Your goal: What you write must be the lines from the one holding "This screenshot has width=303, height=211." through the final line of the records below, reproduced exactly, minus the pictures.

(Beginning of Information given)

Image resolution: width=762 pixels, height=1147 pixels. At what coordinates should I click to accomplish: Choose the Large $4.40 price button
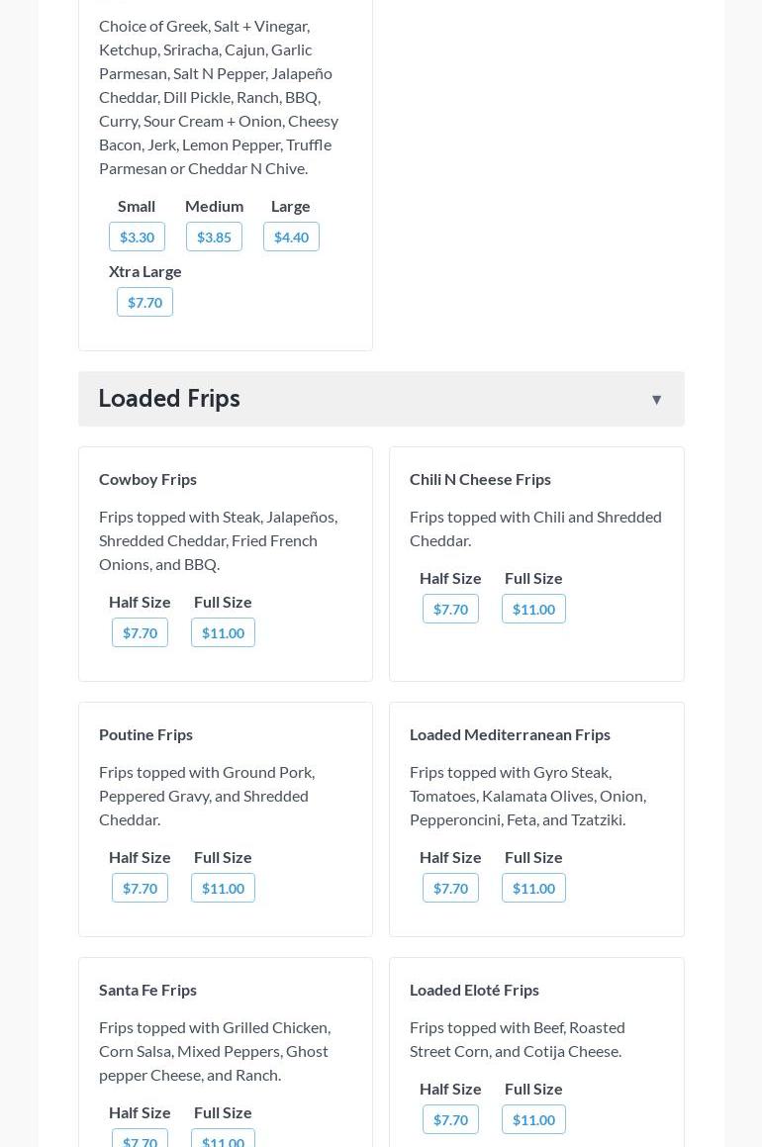click(x=291, y=237)

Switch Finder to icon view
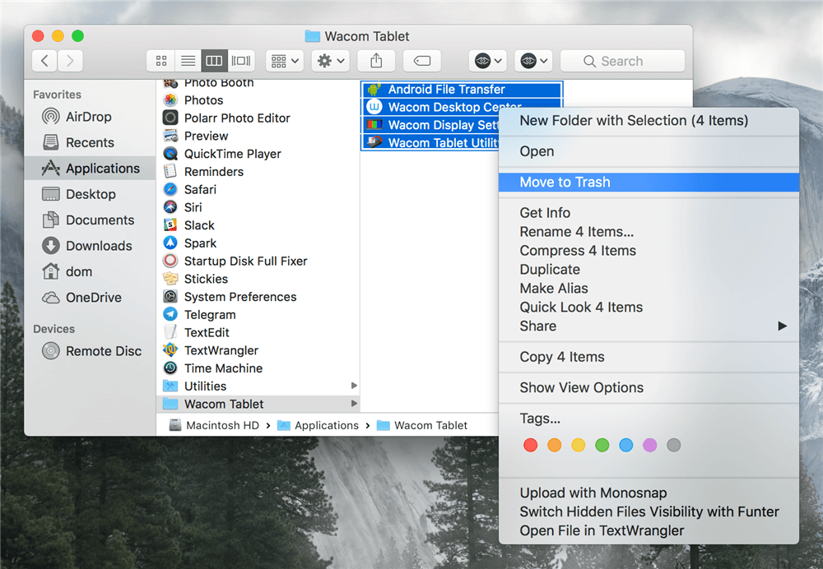[x=161, y=61]
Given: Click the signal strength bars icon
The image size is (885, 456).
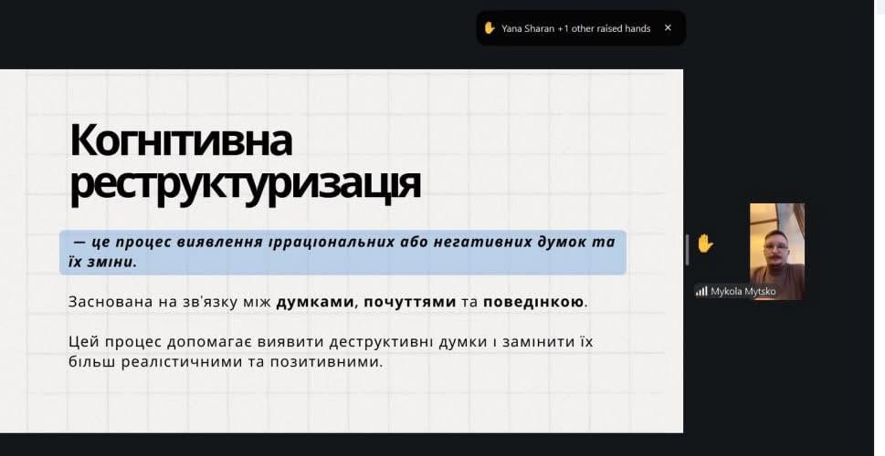Looking at the screenshot, I should [x=701, y=291].
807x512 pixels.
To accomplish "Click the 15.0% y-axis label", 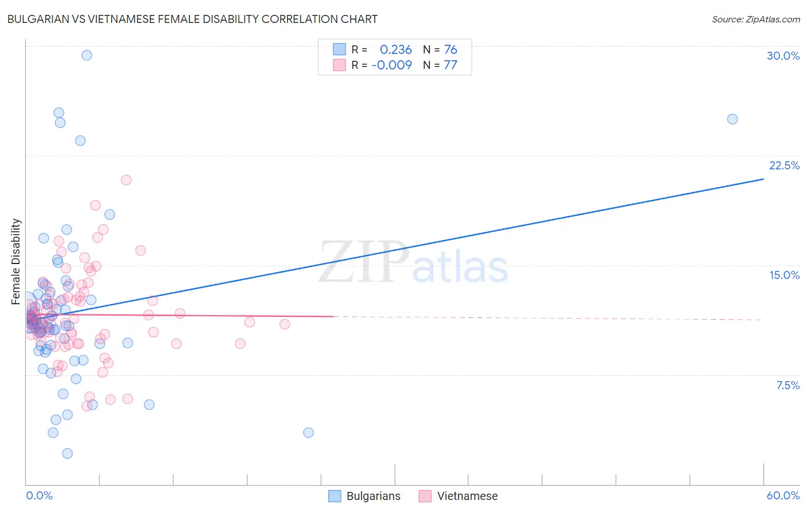I will [x=784, y=275].
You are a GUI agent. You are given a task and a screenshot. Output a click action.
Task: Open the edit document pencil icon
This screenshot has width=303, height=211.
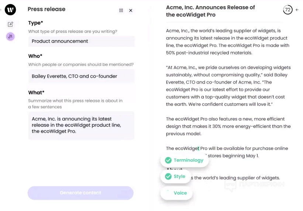pos(10,24)
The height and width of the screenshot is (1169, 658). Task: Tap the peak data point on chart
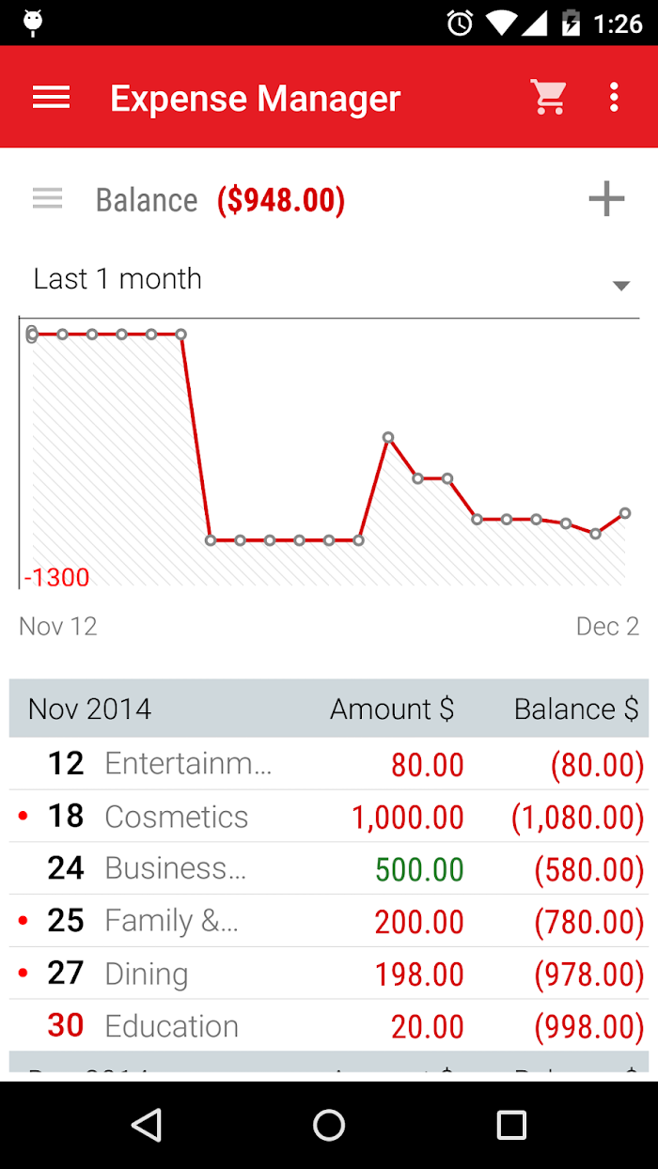pos(388,437)
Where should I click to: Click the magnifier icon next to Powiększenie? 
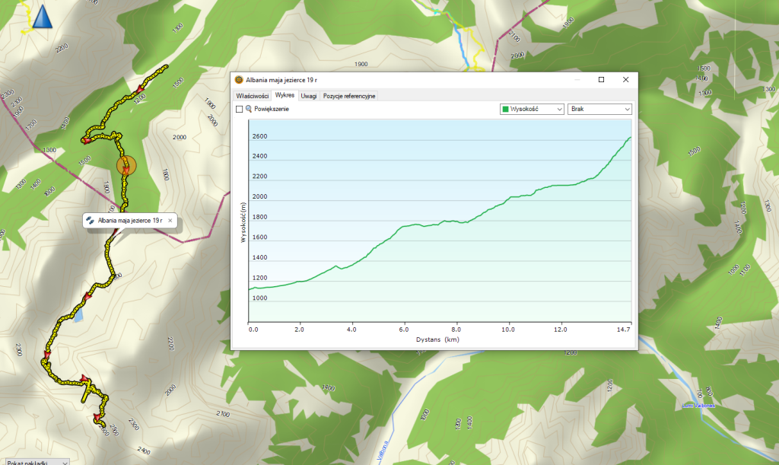click(x=249, y=110)
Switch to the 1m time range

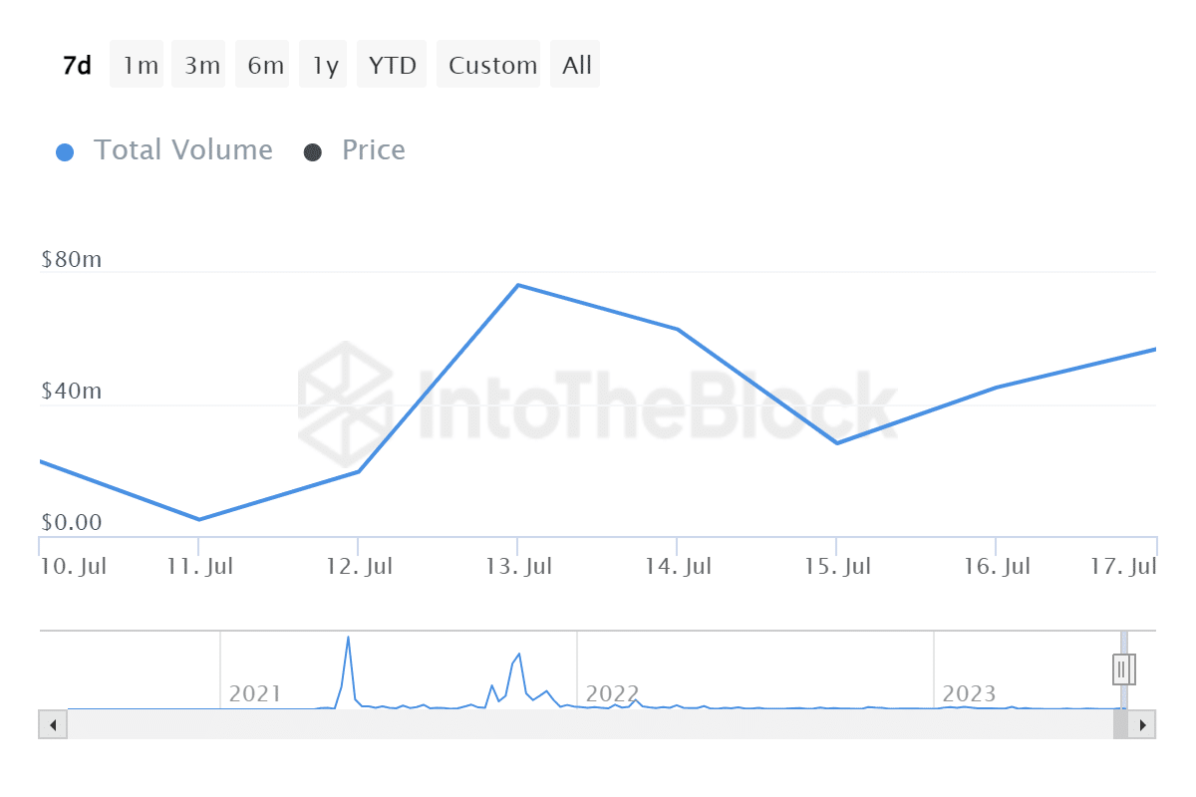click(x=141, y=66)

(End of Information given)

Task result:
This screenshot has width=303, height=211.
pos(10,24)
The height and width of the screenshot is (1169, 658). Task: Tap the peak data point on chart
pos(388,437)
Where should I click to: Click the magnifier icon next to Powiększenie? 
click(x=249, y=110)
Switch to the 1m time range

click(x=141, y=66)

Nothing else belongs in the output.